I have to confess: I never actually read Ringworld. Oh, sure, I read a couple of the sequels -- they were published during my time in the SFF mines, so I pretty much had to -- but they did not give me a strong reason to go back to the beginning of the story. (Rather the opposite, actually.) So this is the first time I've actually read through any of the events of Larry Niven's Hugo- and Nebula-winning novel.
(Though I knew the general gist, of course: hot-shit guy and lucky girl explore Big Dumb Object in the company of two aliens whose personalities prove that Biology Is Destiny.)
Ringworld: The Graphic Novel, Part One takes 260 pages to adapt what I believe is the first half of a book that in most editions is less than 300 pages long to begin with.
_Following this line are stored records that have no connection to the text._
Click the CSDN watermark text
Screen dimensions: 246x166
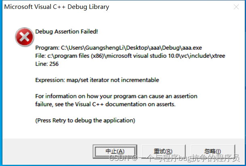(175, 158)
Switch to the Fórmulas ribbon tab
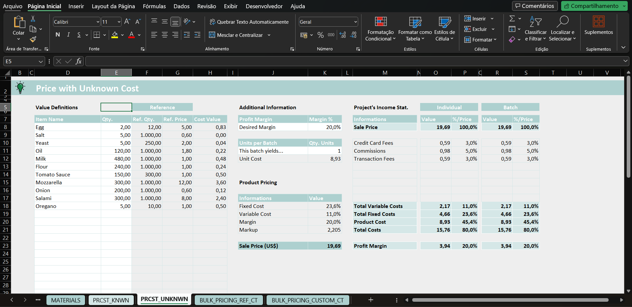This screenshot has width=632, height=307. pyautogui.click(x=154, y=6)
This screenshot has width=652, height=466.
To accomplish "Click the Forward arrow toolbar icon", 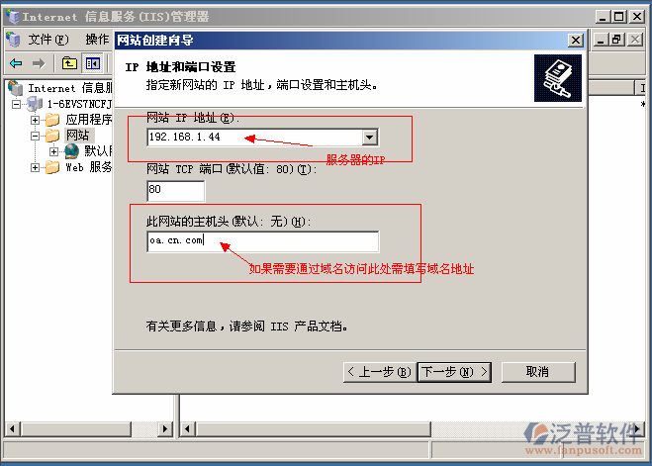I will [39, 63].
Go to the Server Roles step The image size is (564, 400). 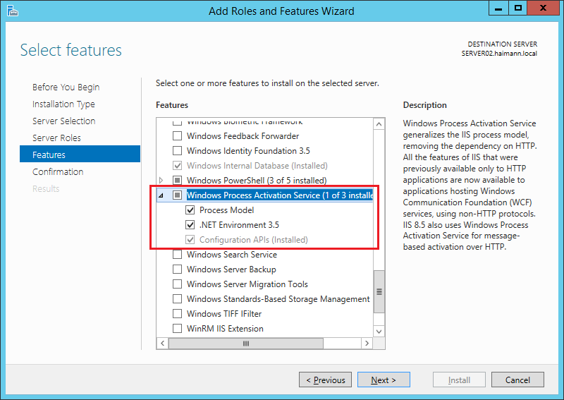coord(56,138)
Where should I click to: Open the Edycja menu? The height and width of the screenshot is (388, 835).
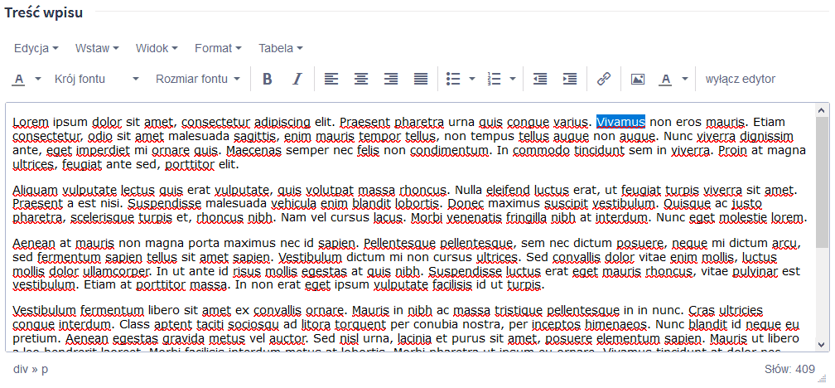point(36,48)
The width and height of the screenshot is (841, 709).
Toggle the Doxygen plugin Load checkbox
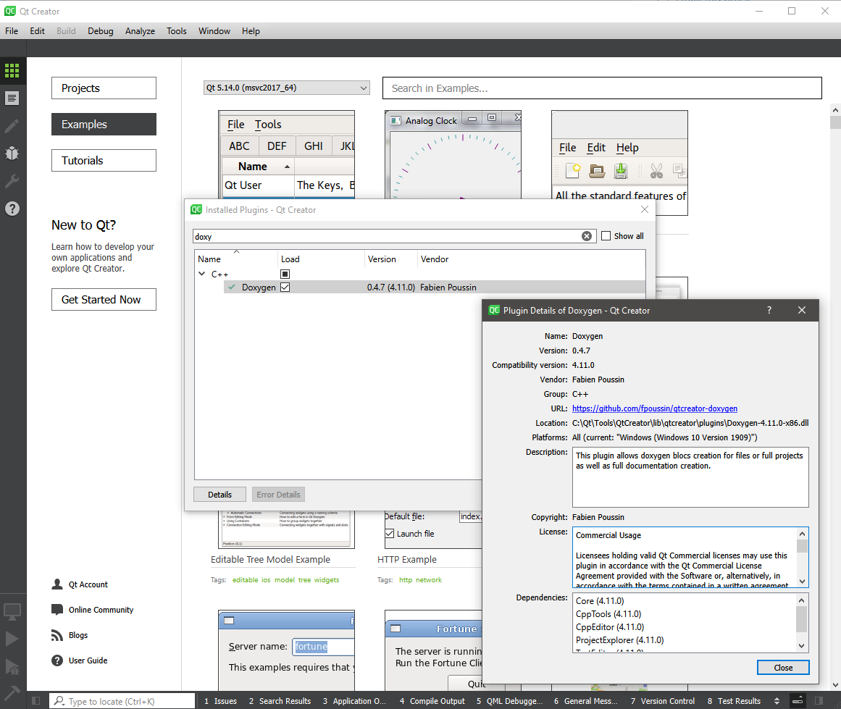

So I suspect that this is a full adaptation, taking every bit of dialogue, description and stage direction and turning them into panels, so that not a word of Niven's deathless story is lost.
The story is adapted from Niven's novel by Robert Mandell, who has written a bunch of novels himself as well as writing and producing a number of animation projects. (Though this seems to be his first comics project.) And the art is by Sean Lam, an ex-ad man from Singapore whose previous comics project was It Takes a Wizard.
Lam's art is journeyman shonen: good on descriptive details but not inventive at all in story-telling, panel layout or design. His people are substantially more cartoony than Niven's grumpy old hard-SF fans will prefer, though that may help to introduce Niven's work to a new, younger audience. It all works just fine, but there's not much fire or verve to it: it's all workmanlike and solid rather than inspired.
The Biology Is Destiny stuff -- which applies to every sapient race in the universe, no exceptions, but not humans -- is fairly minor here, with just single caricatures of predators (Speaker-to-Animals, the catlike kzin) and herbivores (Nessus, the Puppeteer, whose race is inventively much more alien). And, at least this far into Ringworld, the story doesn't get into Niven's creepy all-humanoids-like-to-have-sex-with-each-other-to-break-the-ice obsession. So there's not much to mar a new reader's enjoyment of the space opera, which is the reason we're all here.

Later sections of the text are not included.